What Steve Jobs Got Wrong– And How You Can Get it Right

What Steve Jobs Got Wrong – And How You Can Get it Right

[audio:https://danmulhern.com/wp-content/uploads/2012/04/What-Steve-Jobs-Got-Wrong-And-How-You-Can-Get-it-Right1.mp3]

Friends,

Two things evoke anger in me in leadership theory and in leadership life.  I despise lies (a topic for another day).  And I will always resist the Jerk-as-leader and those who apologize for him.  By Jerk, I mean the person whose ego is chronically inflated, who acts as if their opinion is worth more than others’, and perhaps most important, who overtly or covertly demeans other people.  We’re all fallible and hurt others, sometimes even intentionally. But any account that says you can be a great leader and not accept responsibility and struggle with the tendency to be a jerk is simply wrong.  If you justify the jerk – in your dad, boss, spouse, CEO, among your team, or worse, in yourself – I implore you to think again.

Walter Isaacson’s acclaimed biography Steve Jobs has refueled the debate about jerks in management.  Isaacson in this month’s Harvard Business Review comes to the defense of Jobs as “great man,” and rejects those who take his biography as grounds for concluding otherwise.  In Isaacson’s alliterative explication: “His petulance and impatience were part and parcel of his perfectionism.”  In his view, because Jobs had great products and accomplishments in mind there almost had to be collateral damage.  He marshals two types of evidence to defend his claim. Apple’s extraordinary leadership – in a literal sense – revolutionized seven different industries. How can you not say he was an amazing leader?  Second, the biographer challenged Jobs about his rough style and Jobs replied “Look at the results…These are all smart people I work with, and any of them could get a top job at another place if they were truly feeling brutalized. But they don’t.”

The success of Apple is incontrovertible (see here for a timeline of Job’s life and the rise of Apple). It is utterly astounding. And, as Isaacson persuasively argues, it was Jobs’ personal passion for perfection that was at the core of that culture.  Remove his personal drive and you lose not only remarkable product breakthroughs but the culture that relentlessly developed great products.  Again, awesome.  I would go further to say that perhaps the greatest reason people were so loyal to Apple/Jobs was the repeated feeling of winning, of delivering, of innovating.  It was worth the suffering and public humiliation that Jobs doled out and openly admitted was his style.  So, why not cut him slack, and just accept there are always downsides to results-focused leadership styles?
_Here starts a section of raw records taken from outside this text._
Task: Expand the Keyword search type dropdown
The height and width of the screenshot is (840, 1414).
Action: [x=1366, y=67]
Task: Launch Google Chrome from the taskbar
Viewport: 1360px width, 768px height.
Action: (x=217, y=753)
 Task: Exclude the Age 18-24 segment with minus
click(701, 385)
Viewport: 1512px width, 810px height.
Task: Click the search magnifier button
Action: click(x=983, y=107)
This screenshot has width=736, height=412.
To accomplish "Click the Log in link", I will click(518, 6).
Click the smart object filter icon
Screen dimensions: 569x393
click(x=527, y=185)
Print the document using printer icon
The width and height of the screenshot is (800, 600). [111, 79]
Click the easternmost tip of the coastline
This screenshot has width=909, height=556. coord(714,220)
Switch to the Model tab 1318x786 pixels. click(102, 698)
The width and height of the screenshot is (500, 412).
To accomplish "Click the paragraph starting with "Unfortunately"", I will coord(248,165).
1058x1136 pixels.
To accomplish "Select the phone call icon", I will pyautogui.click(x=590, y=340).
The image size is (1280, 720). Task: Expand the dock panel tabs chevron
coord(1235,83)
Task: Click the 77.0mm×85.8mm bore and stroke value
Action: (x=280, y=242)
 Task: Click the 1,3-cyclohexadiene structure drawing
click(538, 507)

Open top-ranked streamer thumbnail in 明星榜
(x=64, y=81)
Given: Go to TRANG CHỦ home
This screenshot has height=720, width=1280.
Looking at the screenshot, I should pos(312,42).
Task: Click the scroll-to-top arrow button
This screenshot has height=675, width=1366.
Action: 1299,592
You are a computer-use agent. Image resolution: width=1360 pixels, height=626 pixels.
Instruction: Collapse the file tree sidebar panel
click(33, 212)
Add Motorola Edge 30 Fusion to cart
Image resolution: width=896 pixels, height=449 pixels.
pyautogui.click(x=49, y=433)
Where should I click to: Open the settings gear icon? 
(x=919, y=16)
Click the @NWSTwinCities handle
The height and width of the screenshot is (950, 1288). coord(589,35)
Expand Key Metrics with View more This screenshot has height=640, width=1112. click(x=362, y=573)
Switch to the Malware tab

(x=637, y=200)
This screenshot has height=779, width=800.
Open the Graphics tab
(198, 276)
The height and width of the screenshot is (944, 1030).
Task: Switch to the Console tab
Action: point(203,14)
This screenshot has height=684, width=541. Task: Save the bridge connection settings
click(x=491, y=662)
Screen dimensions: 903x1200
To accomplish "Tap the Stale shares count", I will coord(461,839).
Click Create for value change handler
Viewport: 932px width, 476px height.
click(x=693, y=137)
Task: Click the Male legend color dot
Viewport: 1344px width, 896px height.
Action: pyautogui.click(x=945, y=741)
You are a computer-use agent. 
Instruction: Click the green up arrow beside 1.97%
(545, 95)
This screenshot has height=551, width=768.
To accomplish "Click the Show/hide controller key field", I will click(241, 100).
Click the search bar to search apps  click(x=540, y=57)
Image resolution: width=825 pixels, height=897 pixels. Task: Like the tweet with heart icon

Two reasons.  First, high standards – even perfectionism – are not inconsistent with respecting people as people. You can care for people and therefore set a high bar, and you can lead by example demanding superlatives of yourself.  You can and should reject poor work (but not workers); and at some point you can and should fire poor workers (yet not humiliate them as as people).  Having loyal workers who are not “truly feeling brutalized” is hardly proof that it’s okay to be a jerk.  The truth is we know people stay with abusers, but that doesn’t make the abusers’ behaviors justified.  The notion that people sometimes need to get beat up or publicly embarrassed to really perform at their best is a wrong-headed idea made up by jerks.

Finally, I would suggest that Jobs’ own philosophy must incline us towards more humane business leadership.  If you would pursue perfection in products, then why not in how you deal with people? How does not “truly feeling brutalized” stack up on the perfection scale?  Why are people exempt from the drive for elegance, simplicity, and perfection.  Lastly, Isaacson credits Jobs’ experience sitting in Zen meditation with giving him extraordinary focus and discipline.  Yet it seems elemental (in my reading and experience with meditation) that meditation generates presence of mind, such that if you experienced the urge to take someone’s head off, you could choose not to be enslaved to that “instinct” of perfectionism.  With self-discipline you can still be honest, corrective, high-bar setting yet not fire hose the person whose efforts have inflamed you.

Deal with your inner jerk to

Lead with your best self!

Dan

  • Thank-you for this great column this week Dan. I wish every leader in the world could read this article. I am heartened to hear someone say that people shouldn’t have to be the collateral damage for perfection and productivity in the workplace!

  • This was a most refreshing read on a Monday morning. One of my favorites that you have ever written.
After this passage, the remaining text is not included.